Paul Battley
7/6/2007 3:55:00 PM
Hi,
On 05/07/07, johan556@gmail.com <johan556@gmail.com> wrote:
> The problematic files are stored with a name that is a 16-bit
> character string in NTFS (what I called Unicode in my earlier mail,
> perhaps one should call it "almost UTF-16" or UCS-2, I don't know the
> finer details). Anyway, I don't think setting KCODE solves my problem.
I haven't used Windows for a long while, but unless something has
changed in the newest releases, Ruby uses the Windows legacy code page
for interacting with the system, which is by default Windows-1252 on
English systems, Shift_JIS on Japanese systems, etc.

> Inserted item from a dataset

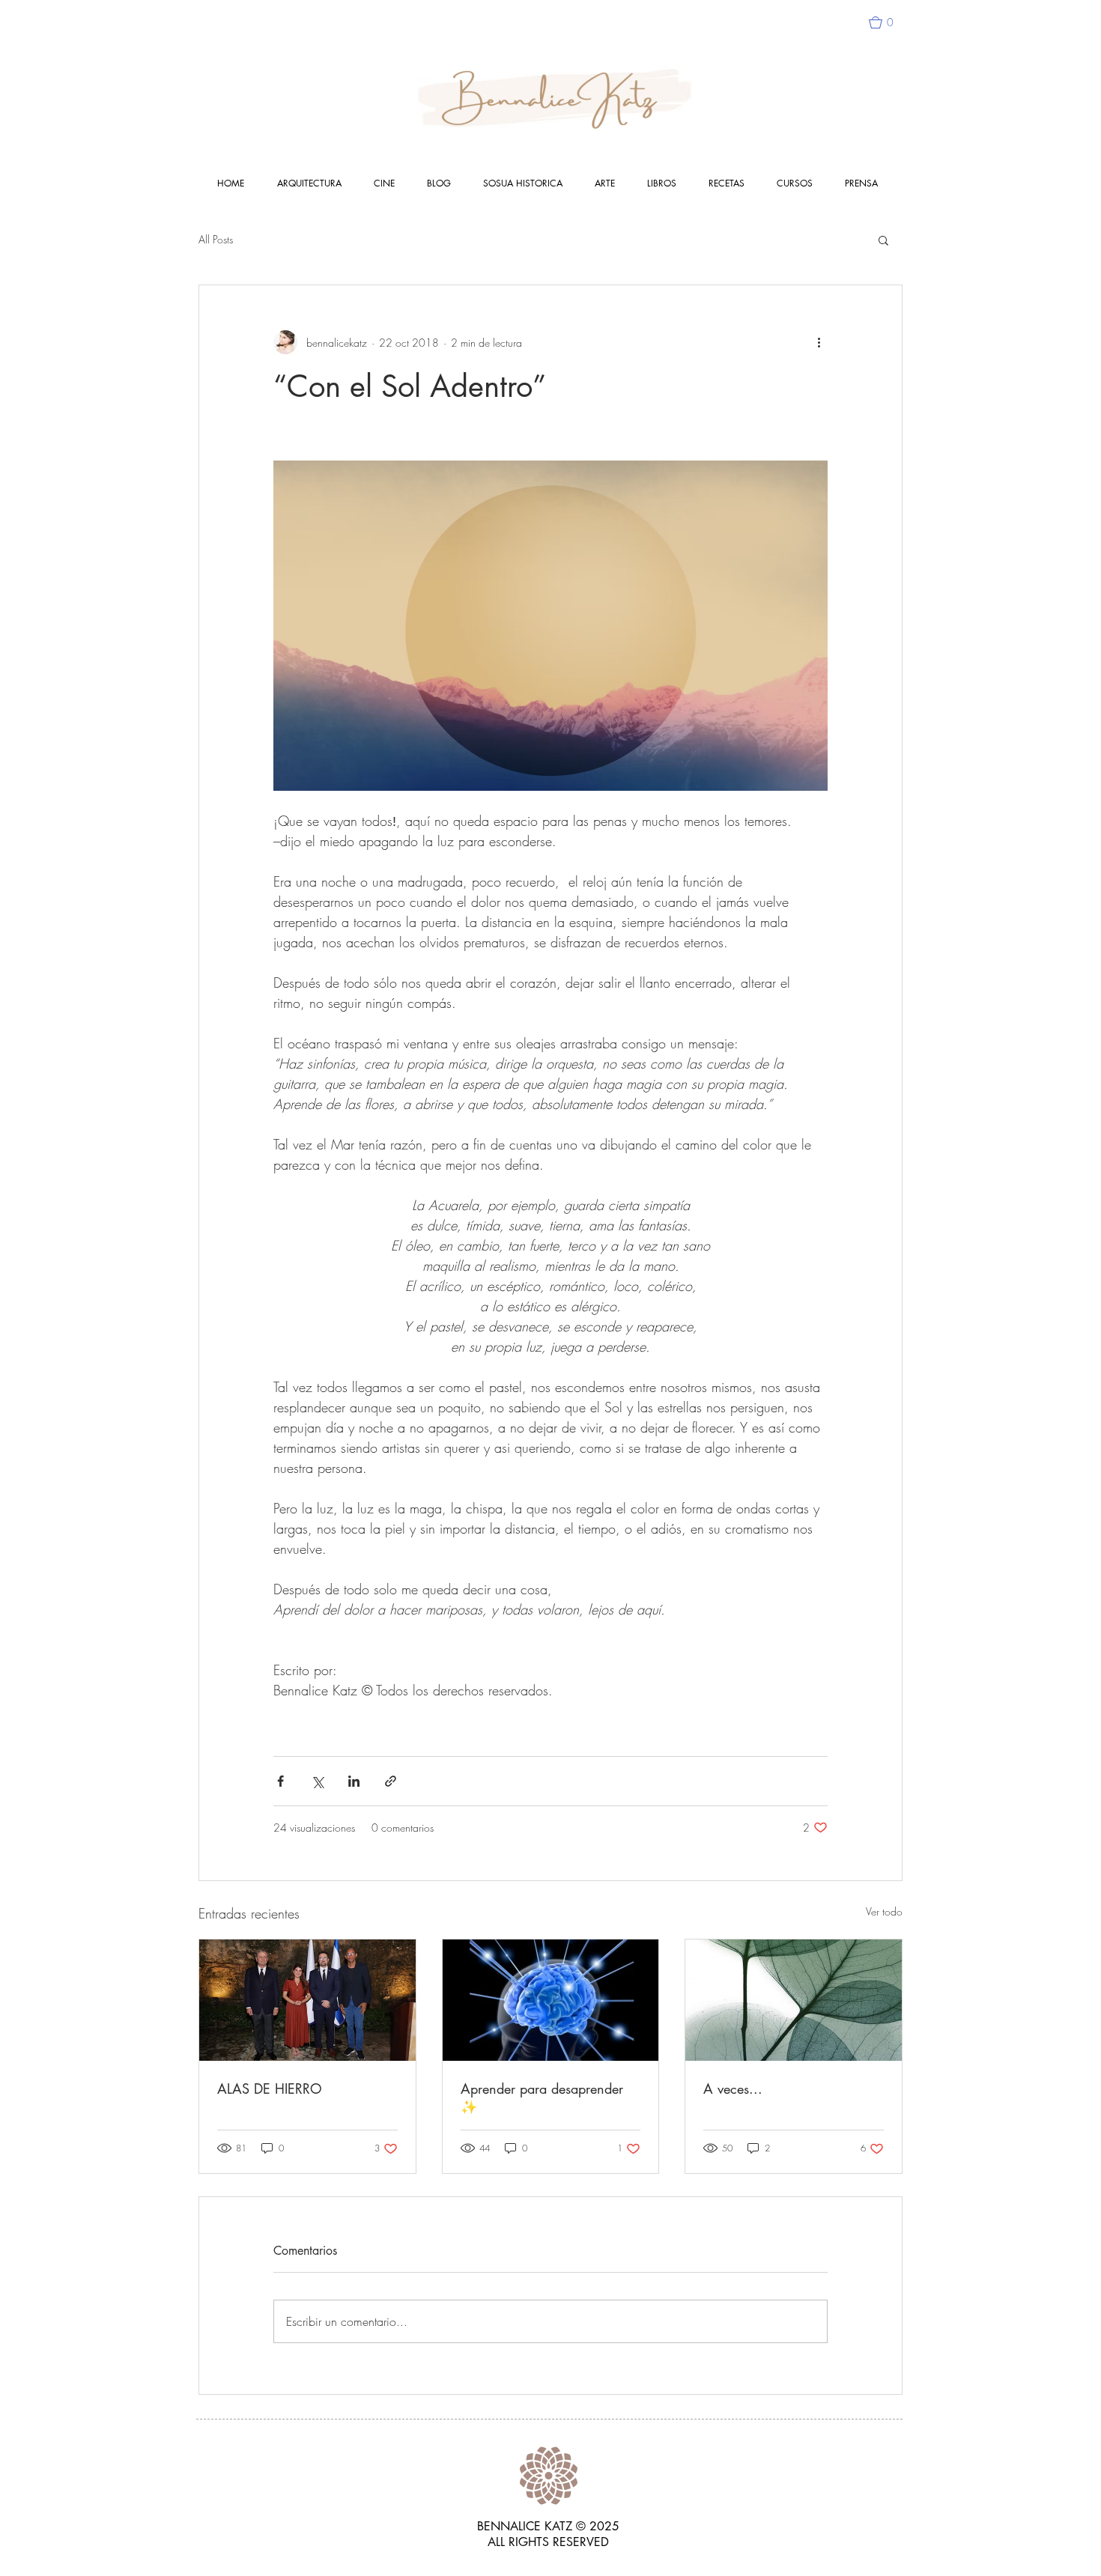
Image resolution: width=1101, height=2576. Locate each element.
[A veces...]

Internally, Windows is all Unicode, as is NTFS (I think it's UTF-16,
but that's not really important for this discussion), but applications
using legacy code pages can't communicate strings outside that code
page to the OS.
That means that if you set the legacy code page to Shift_JIS, you can
read and write Japanese file names, but not Arabic ones. If you set it
to Windows-1252, you can use acute accents, but can't touch Japanese
files.
I am led to believe that there is a UTF-8 code page in Windows, and it
is possible to set the legacy code page on an
application-by-application basis, at least on XP (though you might
need a separate Power Toy or similar to do it). If you can get that to
work, it might be possible to manipulate files via the UTF-8
representation of their name. I've never seen it done, though, so this
is entirely hypothetical.
Paul.